Der Verteidiger bat darum, nochmal Gnade vor Recht ergehen zu lassen. Die Sozialprognose seiner Mandantin sei nicht schlecht. Sie sei verheiratet, habe drei Kinder und bemühe sich ernsthaft, ihr Drogenproblem in den Griff zu bekommen. Die einschlägigen Vorstrafen seien allesamt mit Strafbefehlen geahndet worden. Seine Mandantin stehe erstmals vor Gericht, und das habe sie sichtlich mitgenommen. Er bat um eine milde Freiheitsstrafe mit Bewährung.
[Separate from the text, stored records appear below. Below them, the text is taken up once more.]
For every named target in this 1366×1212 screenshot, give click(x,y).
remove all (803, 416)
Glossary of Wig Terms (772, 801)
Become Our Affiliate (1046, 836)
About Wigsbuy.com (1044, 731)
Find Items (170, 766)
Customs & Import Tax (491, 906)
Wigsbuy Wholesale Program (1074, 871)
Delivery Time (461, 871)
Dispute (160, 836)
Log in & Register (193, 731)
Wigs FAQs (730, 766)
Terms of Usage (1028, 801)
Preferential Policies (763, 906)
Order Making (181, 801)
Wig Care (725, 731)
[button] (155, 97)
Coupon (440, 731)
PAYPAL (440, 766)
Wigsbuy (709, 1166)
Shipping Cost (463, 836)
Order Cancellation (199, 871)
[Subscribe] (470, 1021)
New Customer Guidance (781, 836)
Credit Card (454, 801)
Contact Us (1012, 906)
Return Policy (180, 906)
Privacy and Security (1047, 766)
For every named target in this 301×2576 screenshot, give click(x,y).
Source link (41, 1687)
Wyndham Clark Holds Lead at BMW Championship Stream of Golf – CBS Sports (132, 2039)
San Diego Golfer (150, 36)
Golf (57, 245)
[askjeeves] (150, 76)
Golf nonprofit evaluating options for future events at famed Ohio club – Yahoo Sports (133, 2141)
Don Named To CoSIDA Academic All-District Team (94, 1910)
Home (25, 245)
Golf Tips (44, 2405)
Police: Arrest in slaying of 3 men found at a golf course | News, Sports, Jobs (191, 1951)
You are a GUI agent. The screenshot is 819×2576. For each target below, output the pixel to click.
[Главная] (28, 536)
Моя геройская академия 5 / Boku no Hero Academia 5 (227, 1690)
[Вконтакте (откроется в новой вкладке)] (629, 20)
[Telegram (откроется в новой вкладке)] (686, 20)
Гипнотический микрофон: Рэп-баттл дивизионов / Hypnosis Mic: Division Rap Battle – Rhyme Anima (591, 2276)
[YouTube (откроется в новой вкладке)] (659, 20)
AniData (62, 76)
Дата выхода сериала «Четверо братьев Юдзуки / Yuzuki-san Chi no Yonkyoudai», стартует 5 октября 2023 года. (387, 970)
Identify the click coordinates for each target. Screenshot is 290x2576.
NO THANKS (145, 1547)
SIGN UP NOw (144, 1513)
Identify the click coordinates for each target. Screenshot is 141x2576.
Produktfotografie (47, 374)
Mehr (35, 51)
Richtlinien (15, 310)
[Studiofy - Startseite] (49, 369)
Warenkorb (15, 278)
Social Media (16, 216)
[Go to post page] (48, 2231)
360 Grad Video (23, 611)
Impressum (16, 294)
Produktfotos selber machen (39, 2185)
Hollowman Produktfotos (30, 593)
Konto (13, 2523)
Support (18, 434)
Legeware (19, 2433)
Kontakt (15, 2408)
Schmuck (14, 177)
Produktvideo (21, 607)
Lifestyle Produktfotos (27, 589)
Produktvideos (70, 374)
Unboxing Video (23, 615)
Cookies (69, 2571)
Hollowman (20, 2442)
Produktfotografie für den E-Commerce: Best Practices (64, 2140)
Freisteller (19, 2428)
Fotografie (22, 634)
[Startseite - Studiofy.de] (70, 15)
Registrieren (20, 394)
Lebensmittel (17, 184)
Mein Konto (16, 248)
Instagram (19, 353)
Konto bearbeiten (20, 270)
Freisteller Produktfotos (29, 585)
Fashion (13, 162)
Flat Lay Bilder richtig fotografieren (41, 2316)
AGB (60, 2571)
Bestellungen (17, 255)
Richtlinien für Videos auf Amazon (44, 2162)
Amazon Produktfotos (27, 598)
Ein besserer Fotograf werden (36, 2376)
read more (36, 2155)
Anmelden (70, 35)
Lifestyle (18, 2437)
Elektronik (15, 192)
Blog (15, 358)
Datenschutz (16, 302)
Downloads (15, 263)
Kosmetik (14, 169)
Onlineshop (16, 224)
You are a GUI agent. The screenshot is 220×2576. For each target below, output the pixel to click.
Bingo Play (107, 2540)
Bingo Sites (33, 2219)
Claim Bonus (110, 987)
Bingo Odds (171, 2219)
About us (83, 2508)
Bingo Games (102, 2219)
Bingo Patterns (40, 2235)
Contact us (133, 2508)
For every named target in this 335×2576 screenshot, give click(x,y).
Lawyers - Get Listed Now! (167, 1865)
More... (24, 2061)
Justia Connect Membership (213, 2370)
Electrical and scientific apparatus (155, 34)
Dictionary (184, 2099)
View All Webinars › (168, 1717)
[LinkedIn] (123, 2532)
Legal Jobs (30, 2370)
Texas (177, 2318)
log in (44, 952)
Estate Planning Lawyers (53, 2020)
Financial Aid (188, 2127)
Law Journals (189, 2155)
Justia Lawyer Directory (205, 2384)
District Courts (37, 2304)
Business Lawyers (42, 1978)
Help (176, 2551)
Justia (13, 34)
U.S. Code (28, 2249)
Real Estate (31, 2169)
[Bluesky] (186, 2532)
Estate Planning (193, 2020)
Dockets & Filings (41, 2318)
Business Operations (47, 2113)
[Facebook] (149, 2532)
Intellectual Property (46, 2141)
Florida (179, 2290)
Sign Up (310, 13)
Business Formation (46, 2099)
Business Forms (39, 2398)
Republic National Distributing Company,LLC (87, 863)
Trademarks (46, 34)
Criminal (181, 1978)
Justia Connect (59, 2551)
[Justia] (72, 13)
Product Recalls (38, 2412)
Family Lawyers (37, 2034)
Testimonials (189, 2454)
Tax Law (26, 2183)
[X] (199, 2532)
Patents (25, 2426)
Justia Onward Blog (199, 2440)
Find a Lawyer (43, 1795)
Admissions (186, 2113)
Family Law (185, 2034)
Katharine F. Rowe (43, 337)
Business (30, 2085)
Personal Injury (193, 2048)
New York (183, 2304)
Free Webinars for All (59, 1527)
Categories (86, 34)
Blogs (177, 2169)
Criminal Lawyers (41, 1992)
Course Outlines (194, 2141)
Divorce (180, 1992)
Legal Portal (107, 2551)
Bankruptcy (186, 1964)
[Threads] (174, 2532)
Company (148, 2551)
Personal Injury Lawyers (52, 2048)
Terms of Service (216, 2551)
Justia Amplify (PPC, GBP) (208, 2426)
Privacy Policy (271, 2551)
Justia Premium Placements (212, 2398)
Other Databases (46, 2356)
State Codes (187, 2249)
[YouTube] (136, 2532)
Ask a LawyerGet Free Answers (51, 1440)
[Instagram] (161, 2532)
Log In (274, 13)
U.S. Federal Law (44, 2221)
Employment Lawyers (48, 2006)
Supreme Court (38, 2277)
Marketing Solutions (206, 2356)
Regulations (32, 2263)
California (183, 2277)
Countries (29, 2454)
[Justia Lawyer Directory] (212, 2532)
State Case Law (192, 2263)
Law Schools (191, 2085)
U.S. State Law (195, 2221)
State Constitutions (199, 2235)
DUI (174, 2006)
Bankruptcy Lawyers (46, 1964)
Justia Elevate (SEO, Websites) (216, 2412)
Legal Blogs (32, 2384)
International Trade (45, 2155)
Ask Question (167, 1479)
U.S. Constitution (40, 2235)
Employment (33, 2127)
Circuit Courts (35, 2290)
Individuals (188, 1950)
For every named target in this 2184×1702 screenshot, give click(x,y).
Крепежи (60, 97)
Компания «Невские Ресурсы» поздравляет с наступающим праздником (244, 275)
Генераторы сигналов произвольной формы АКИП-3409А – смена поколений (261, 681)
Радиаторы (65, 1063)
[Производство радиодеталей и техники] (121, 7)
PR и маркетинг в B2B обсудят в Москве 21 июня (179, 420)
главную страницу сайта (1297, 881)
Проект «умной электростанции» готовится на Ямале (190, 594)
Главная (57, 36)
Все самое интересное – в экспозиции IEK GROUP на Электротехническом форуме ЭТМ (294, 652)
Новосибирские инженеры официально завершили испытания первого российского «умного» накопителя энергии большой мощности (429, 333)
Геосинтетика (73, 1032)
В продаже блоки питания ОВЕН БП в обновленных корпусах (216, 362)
Diese Bitte richtete die 29-Jährige auch an Richter Rainer Würth: "Denken Sie an meine drei Kinder, die kann ich nicht alleine bei meinem Mann lassen. Ich flehe Sie an, mich nicht zu inhaftieren." Der Vorsitzende sah zwar Ansätze zum Positiven, aber sie reichten ihm nicht. Deshalb muss die junge Frau für sieben Monate hinter Gitter. Sie bekommt aber noch Zeit, um sich unter anderem um die Betreuung der Kinder während der Haft zu kümmern.

Heikle Angelegenheit

Nach kurzem Gespräch mit der Mandantin erklärte Lihl Rechtsmittelverzicht, auch der Staatsanwaltschaftsvertreter tat das nach Rücksprache mit seiner vorgesetzten Stelle. Während letzterer draußen in dieser Sache telefonierte, bedauerte Lihl, dass die Staatsanwaltschaft einen noch unerfahrenen Referendar mit diesem heiklen Fall betraut hatte, der sich überdies dann auch noch bei jemand rückversichern müsse, der noch weniger darüber wissen könne. Richter Rainer Würth wollte ihm da nicht widersprechen.